An answer to the first question is offered by the Connecticut Clean Energy Fund:
On October 3, 2008, President Bush signed into law the “Energy Improvement and Extension Act of 2008,” which extended for eight years the 30 percent Federal Personal Income Tax Credit on qualified solar systems, but eliminated the $2,000 incentive limit. The federal tax incentive benefits Connecticut’s electric ratepayers by increasing the allowable federal contribution, thus decreasing the need for the CCEF’s ratepayer funded contribution for residential solar systems in Connecticut.
To maintain the same percentage of “out-of-pocket” expenses for residential solar systems as was previously offered to applicants under the CCEF’s Solar PV Rebate Program, the CCEF Board has approved reductions to the solar rebate cap levels (excluding solar lease applications) as follows:
Previous Rebate Level: $5.00 for the first 5kW; $4.30 for the next 5kW
New Rebate Level: $4.00 for the first 5kW; $2.50 for the next 5kW
These new solar rebate levels will apply to all solar systems commissioned on or after January 1, 2009. The previous rebate levels will continue to apply to those solar systems commissioned prior to January 1, 2009.
The extension in October of the Investment Tax Credit (ITC) means that you can claim a tax credit representing up to 30 percent of the costs of your solar energy system. For a 3-kW residential system costing $27,000 (at $9.00 per installed watt), the eligible credit would be worth over $8,000. There are limits on how much of the credit you can take in a given year, but it’s clear that the new federal rules are a real boon for buyers of solar energy systems. So, from the state lawmakers’ perspective, it makes sense to reduce the rebate levels available. As Barron’s blogger Eric Savitz notes,
… Xcel said that because customers will get a bigger boost from Uncle Sam, it could cut its own discount without much of a change in overall consumer system costs. The [Denver Post] story notes that Xcel now estimates that a typical rooftop solar system of 4.5 KW will cost customers $14.175 after all credits and rebates, versus $13,750 before Xcel’s credit reduction. While not a big change in overall costs, the move does have the effect of sharply increasing upfront costs, since the tax credit is not received immediately.
What does all this mean for you, a potential solar buyer? Should you be worried? As noted in the preceding quotation, a lower per-watt rebate need not sink your solar aspirations.
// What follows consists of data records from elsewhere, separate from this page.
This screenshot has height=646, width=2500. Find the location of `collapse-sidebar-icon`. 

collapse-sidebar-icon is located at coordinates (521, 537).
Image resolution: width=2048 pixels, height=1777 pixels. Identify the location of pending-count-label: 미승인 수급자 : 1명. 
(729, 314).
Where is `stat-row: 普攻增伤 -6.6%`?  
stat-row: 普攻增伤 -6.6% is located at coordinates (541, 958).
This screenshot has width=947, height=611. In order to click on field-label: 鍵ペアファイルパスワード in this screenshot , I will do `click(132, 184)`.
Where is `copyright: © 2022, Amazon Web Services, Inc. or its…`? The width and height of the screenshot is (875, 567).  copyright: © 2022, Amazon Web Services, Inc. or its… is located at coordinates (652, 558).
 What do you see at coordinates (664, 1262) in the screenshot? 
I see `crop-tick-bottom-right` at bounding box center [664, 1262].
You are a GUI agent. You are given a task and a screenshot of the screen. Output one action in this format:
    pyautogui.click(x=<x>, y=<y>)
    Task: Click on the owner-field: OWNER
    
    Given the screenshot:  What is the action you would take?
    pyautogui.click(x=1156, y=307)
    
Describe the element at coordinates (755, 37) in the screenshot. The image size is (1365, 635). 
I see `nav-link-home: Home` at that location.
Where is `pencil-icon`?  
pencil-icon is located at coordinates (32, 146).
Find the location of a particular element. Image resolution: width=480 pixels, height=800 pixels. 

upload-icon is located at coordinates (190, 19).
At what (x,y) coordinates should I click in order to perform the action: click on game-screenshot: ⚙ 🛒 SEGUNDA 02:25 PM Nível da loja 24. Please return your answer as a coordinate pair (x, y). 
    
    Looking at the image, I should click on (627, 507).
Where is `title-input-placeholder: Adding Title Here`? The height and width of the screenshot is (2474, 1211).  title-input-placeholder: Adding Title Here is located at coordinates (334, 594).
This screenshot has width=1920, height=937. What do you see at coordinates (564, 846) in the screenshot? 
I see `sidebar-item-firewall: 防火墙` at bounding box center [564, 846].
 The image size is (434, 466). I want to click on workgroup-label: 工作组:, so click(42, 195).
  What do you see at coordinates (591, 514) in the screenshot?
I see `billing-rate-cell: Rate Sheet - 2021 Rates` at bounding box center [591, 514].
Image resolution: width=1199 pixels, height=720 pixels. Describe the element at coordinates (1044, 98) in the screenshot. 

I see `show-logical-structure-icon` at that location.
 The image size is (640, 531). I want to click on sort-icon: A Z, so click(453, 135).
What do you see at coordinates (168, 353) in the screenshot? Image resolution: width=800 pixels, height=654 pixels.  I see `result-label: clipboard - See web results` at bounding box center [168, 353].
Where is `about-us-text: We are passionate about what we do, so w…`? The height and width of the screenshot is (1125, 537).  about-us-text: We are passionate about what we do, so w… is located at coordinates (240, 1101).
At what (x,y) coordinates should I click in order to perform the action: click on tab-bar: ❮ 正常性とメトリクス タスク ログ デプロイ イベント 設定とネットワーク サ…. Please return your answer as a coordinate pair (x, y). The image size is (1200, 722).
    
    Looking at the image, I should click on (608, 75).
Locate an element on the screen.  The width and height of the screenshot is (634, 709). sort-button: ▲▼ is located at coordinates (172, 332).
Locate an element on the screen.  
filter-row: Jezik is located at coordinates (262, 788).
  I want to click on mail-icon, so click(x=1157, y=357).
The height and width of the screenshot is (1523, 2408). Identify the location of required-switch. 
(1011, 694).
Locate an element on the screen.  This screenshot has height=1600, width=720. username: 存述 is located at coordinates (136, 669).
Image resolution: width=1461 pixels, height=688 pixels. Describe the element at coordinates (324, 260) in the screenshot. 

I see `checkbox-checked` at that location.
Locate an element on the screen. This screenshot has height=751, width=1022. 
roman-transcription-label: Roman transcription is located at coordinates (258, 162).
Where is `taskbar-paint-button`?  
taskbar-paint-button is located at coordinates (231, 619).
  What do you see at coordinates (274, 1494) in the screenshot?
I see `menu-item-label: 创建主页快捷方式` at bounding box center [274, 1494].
Bolstered by tax support at the federal level, you can still reduce the financial burden associated with purchasing a solar PV system. A lower per-watt rebate does mean, however, that you’ll likely need to foot a bit more of the upfront costs. Of course this is a pain in the butt for many of us, but there are many new financing options and lenders available.
In the end, the move by states to reduce individual rebate payouts shouldn’t be viewed as a new era of doom and gloom for renewable energy. As solar technologies continue their upward march in efficiency (and downward march in price), prospects will continue to brighten. And as the market for renewable energy credits (RECs), like New Jersey’s, are strengthened, there will be increased opportunities for PV owners to derive cash value from their system’s output.